Textatelier
BLOG vom: 03.12.2009

Schmackhafter Grünkohl: Der „Star“ unter den Kohlarten

Autor: Heinz Scholz, Wissenschaftspublizist, Schopfheim D
 
Als wir Anfang November 2009 eine Wanderung von Mappach nach Gupf (unweit von Kandern im Markgräflerland D) machten, kamen wir an einem grossen Grünkohlfeld vorbei. Es waren prächtige, dunkelgrüne Pflanzen. Vor dem Feld und auch zwischen den Reihen entdeckte ich blühende Kamillen (Matricaria recutita L.). Ich zupfte ein Blütenköpfchen ab, zerrieb dieses und atmete den typischen Kamillenduft ein. Die Kamille ist ja eine der beliebtesten und meistgebrauchten Heilpflanzen. Mich erstaunte nur, dass sie noch blühte. Die normale Blütezeit erstreckt sich von April bis September. Aber wahrscheinlich wuchs sie in einem vor Wind geschützten Areal heran. Das Leben in Gesellschaft zum Grünkohl (Brassica oleracea convar. acephala var. sabellica L.) tat ihr offensichtlich wohl.
 
Zurück zum Grünkohl: Auf dem Schopfheimer Wochenmarkt sah ich nur an einem einzigen Stand den Grünkohl, während an fast jedem anderen Stand Rot- oder Weisskohl angeboten wurden.
 
Das typische Wintergemüse wird bei uns leider nicht so oft angebaut, weil die daraus bereiteten Speisen nicht jedermanns Sache sind. „Den Grünkohl esse ich nicht, den sollen die Preussen verspeisen“, sagte zu mir kürzlich eine Nachbarin. Sie bevorzugt Rotkohl (Rotkabis) Weisskohl (Weisskabis), Brokkoli und Wirsing (Wirz). Der Grünkohl ist ihr ein Graus. Der Grünkohl ist besonders in Norddeutschland und Nordrhein-Westfalen populär.

## Gesammeltes Material
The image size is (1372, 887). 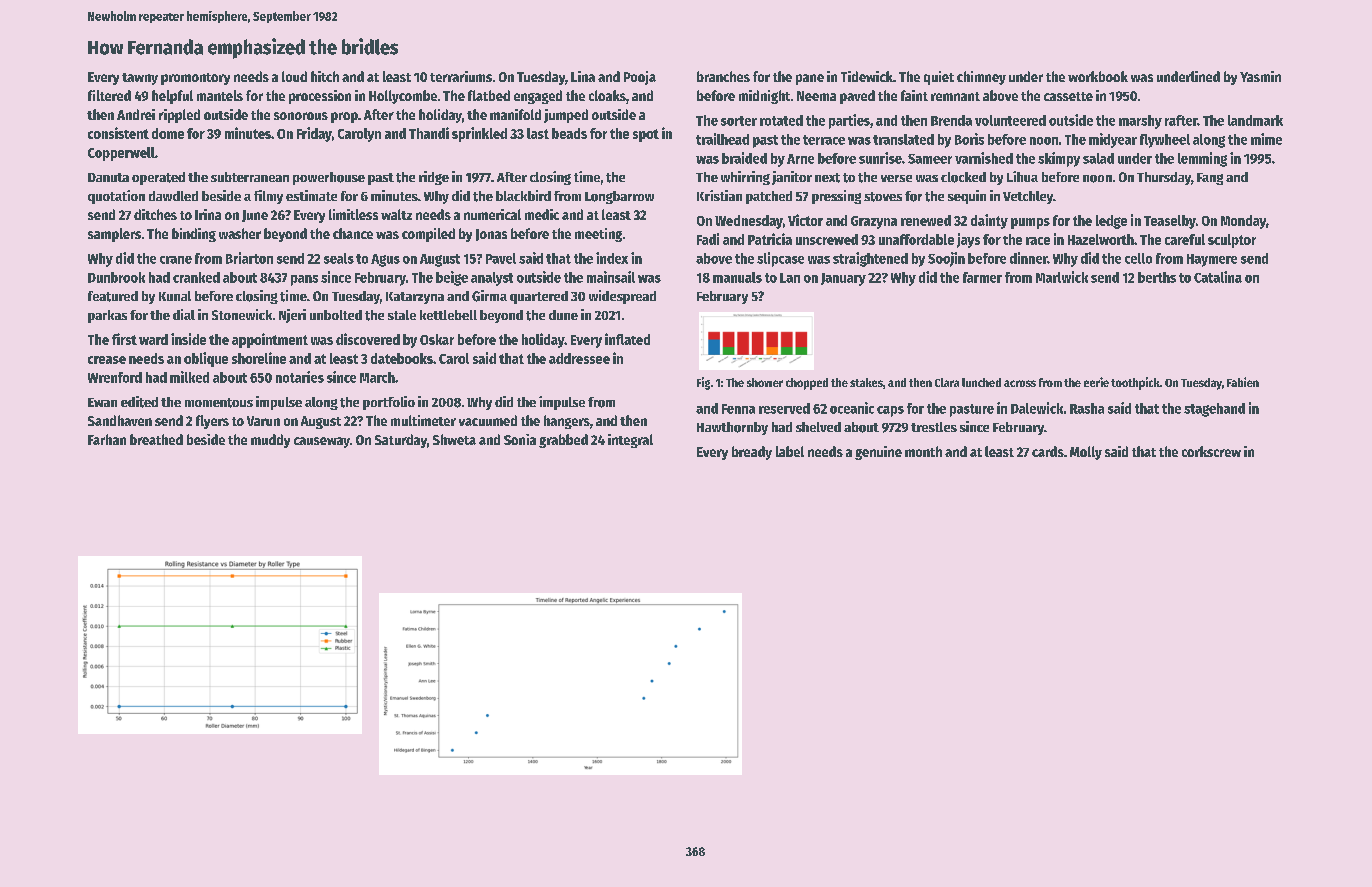 I want to click on chimney, so click(x=981, y=78).
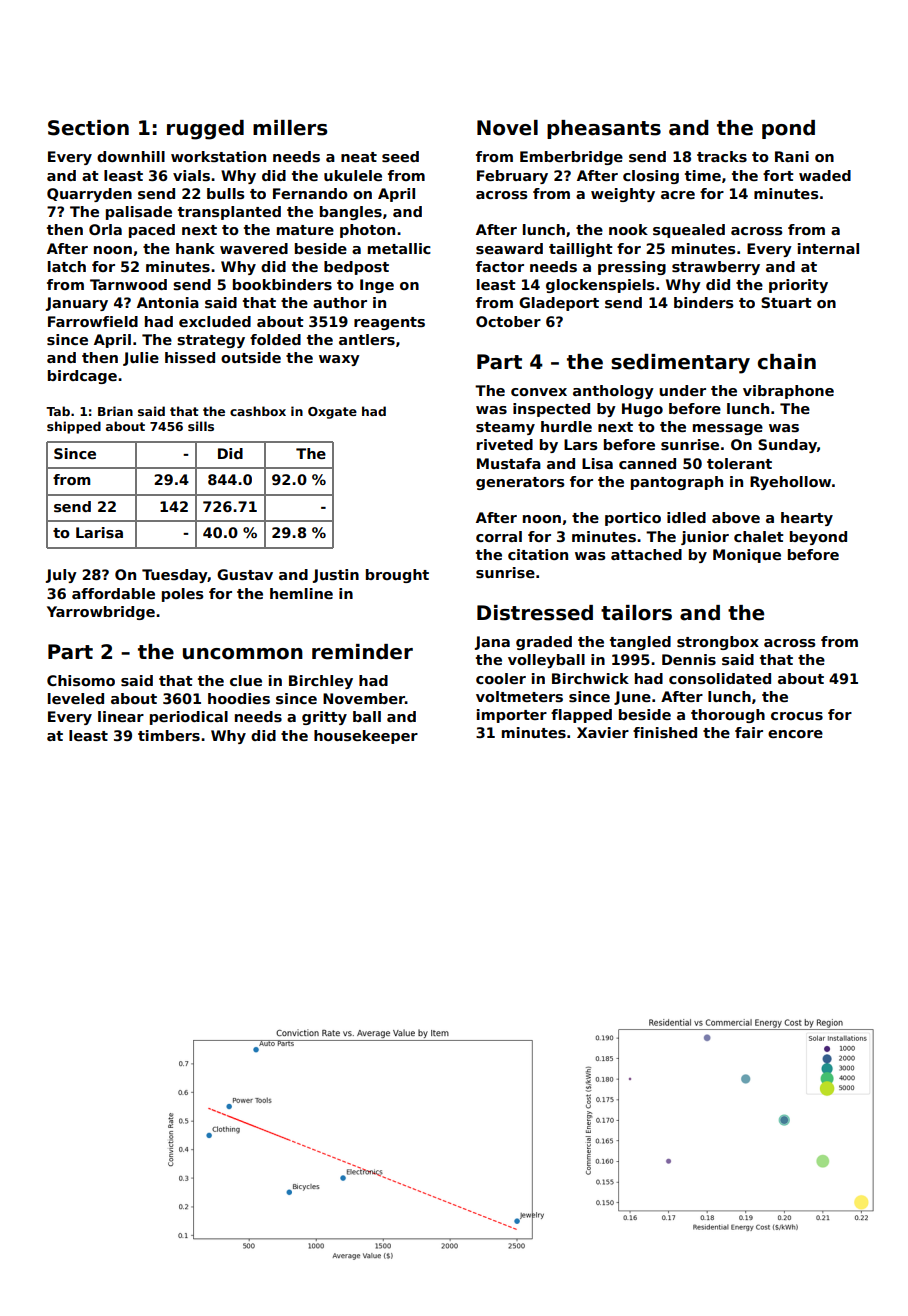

## Aufgabenstellung
(a) Prüfe anhand des Textes über den Grünkohl, ob die folgenden Aussagen zutreffen, und belege jede Entscheidung mit einem wörtlichen Zitat: (i) Die Kamille blühte zum Zeitpunkt der Wanderung noch. (ii) Auf dem Schopfheimer Wochenmarkt wurde Grünkohl an den meisten Ständen angeboten. (iii) Die Nachbarin mag Grünkohl nicht.
(b) Führe den Text über den Grünkohl im Anschluss an seinen letzten Satz weiter.

## Lösungen
(a)
(i) Ja: „Mich erstaunte nur, dass sie noch blühte.“
(ii) Nein: „Auf dem Schopfheimer Wochenmarkt sah ich nur an einem einzigen Stand den Grünkohl“
(iii) Ja: „Der Grünkohl ist ihr ein Graus.“

(b)
Früher galt der Grünkohl in Baden-Württemberg als gutes Hasenfutter und in Ostdeutschland als Hühnerfutter. Die Hasen und Hühner gediehen prächtig.
 
Der Grünkohl ist ein Blattkohl. Die Blätter sind etwas grösser als die des Kohlrabis, aber genauso langstielig. Die Blattenden sind gekräuselt und haben aus der Nähe das Aussehen einer Rosette; aus der Distanz könnte man sie noch mit der Petersilie verwechseln, nur dass sie viel grösser sind. Das Blattwerk ist von hellgrüner bis dunkelgrüner Farbe.
 
Regional hat der Grünkohl folgende Bezeichnungen in Deutschland: Braunkohl, Hochkohl, Winterkohl oder Krauskohl. Die Schweizer kennen den Grünkohl unter dem Namen Federkohl.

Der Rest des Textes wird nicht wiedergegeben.